The hits just keep on coming for Goldman Sachs as Democratic senator and U.S. Presidential candidate Elizabeth Warren on Wednesday said that the Apple Card “sexist” algorithm should be withdrawn if the claimed credit limit bias cannot be explained.
Sen. Ron Wyden (D-Ore.), ranking member of the Senate Finance Committee, also sent one across Goldman Sachs’ bow, as he announced he is investigating the recent Apple Card bias claims.
Last week, in a series of tweets, Ruby on Rails creator David Heinemeier Hansson alleged that credit decisions for the Goldman Sachs-issued Apple Card were gender-biased against women, due to the huge disparity in his credit limit and that of his wife.
Apple co-founder Steve Wozniak reported seeing a similar disparity between his credit limit and that of his spouse.
On Saturday, the New York Department of Financial Services announced their intent to open an investigation into the matter.

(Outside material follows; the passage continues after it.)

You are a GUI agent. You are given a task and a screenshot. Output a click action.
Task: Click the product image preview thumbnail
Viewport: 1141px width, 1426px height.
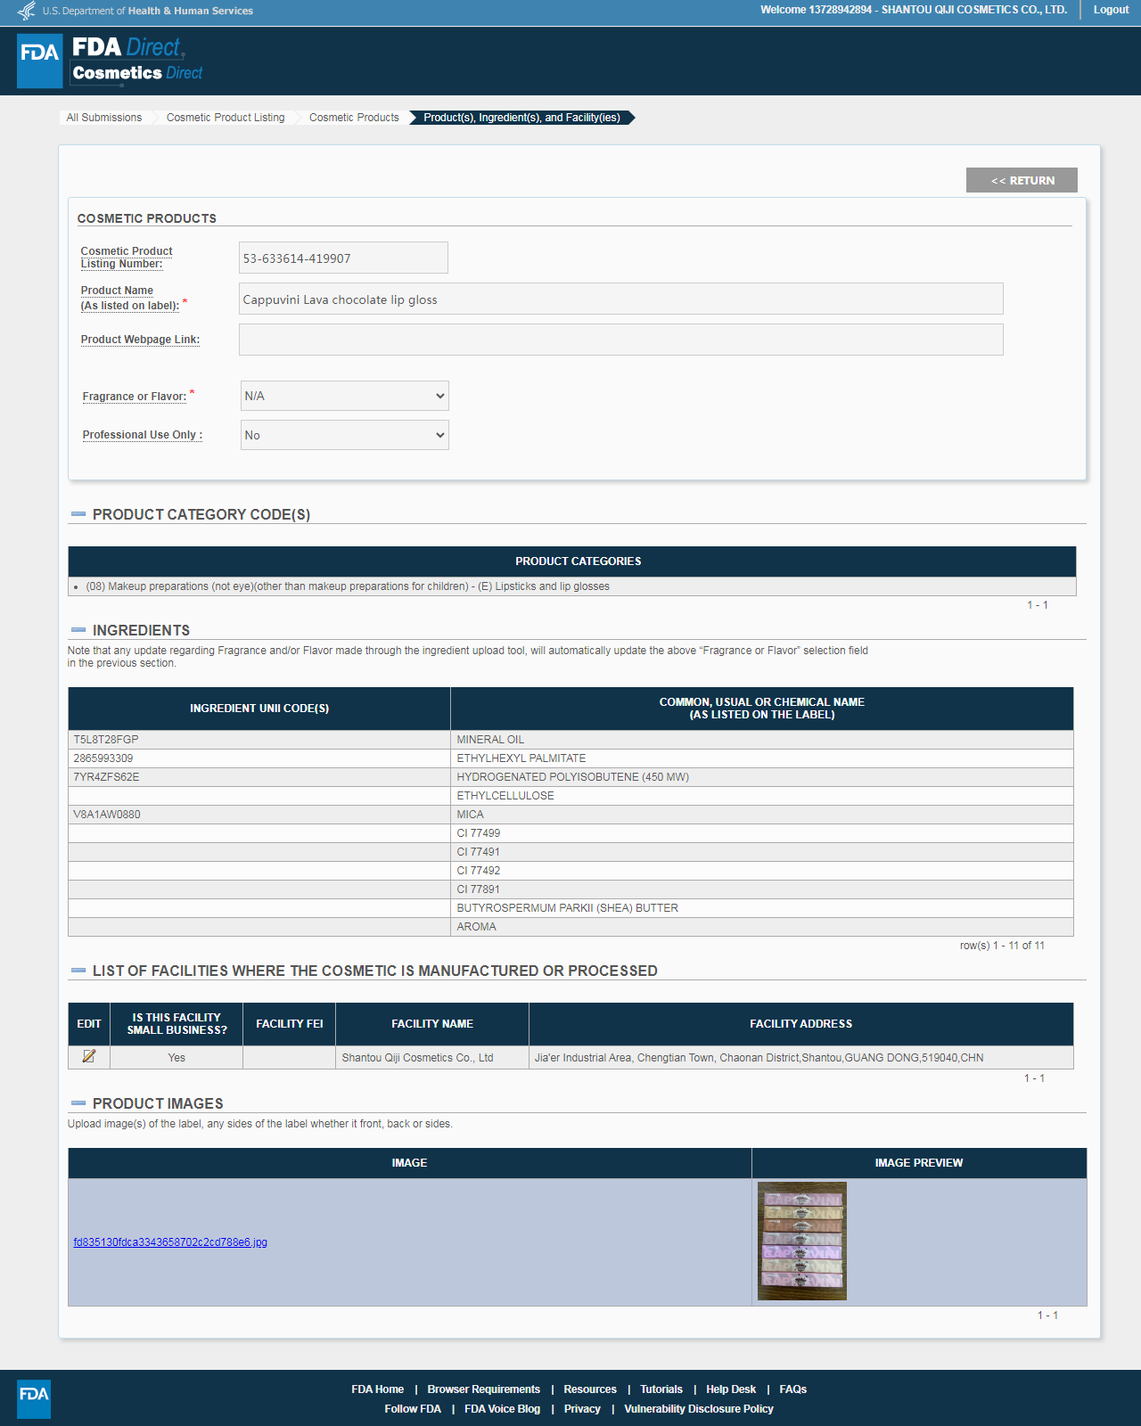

“We have not and never will make decisions based on factors like gender,” Goldman Sachs Bank CEO Carey Halio said in statement on Monday. “In fact, we do not know your gender or marital status during the Apple Card application process.”
Halio told Apple Card holders to reach out to Goldman Sachs if their credit line came in below their expectations.
“If you believe that your credit line does not adequately reflect your credit history because you may be in a similar situation, we want to hear from you,” Halio said. “Based on additional information that we request, we will re-evaluate your credit line.”
Goldman’s actions aren’t enough, said Warren during an interview in an interview with Bloomberg.
“Yeah, great. So let’s just tell every woman in America, You might have been discriminated against, on an unknown algorithm, it’s on you to telephone Goldman Sachs and tell them to straighten it out,'” Warren said. “Sorry guys, that’s not how it works.”
Warren is just the latest official to voice concerns over the computer algorithms used by companies like Goldman Sachs, some of which might be producing biased results. Warren said Goldman should share information on how its algorithm was designed, and how it affects applicants.
“We’re all beginning to understand better that algorithms are only as good as the data that gets packed into them,” Warren said. “And if a lot of discriminatory data gets packed in, in other words, if that’s how the world works, and the algorithm is doing nothing but sucking out information about how the world works, then the discrimination is perpetuated.”
The Bloomberg report says Goldman has said it will introduce a new feature that allows members of a household to share an Apple Card credit line. Although that feature is a commonly included capability among competing cards, Apple Card doesn’t currently support it.
Warren has a history of speaking out against Apple and its services, accusing the Cupertino firm in the past of attempting to “Snuff out competition” and has called for the breakup of Apple and other tech firms. She has said that Apple should not be allowed to run the App Store or offer its own apps.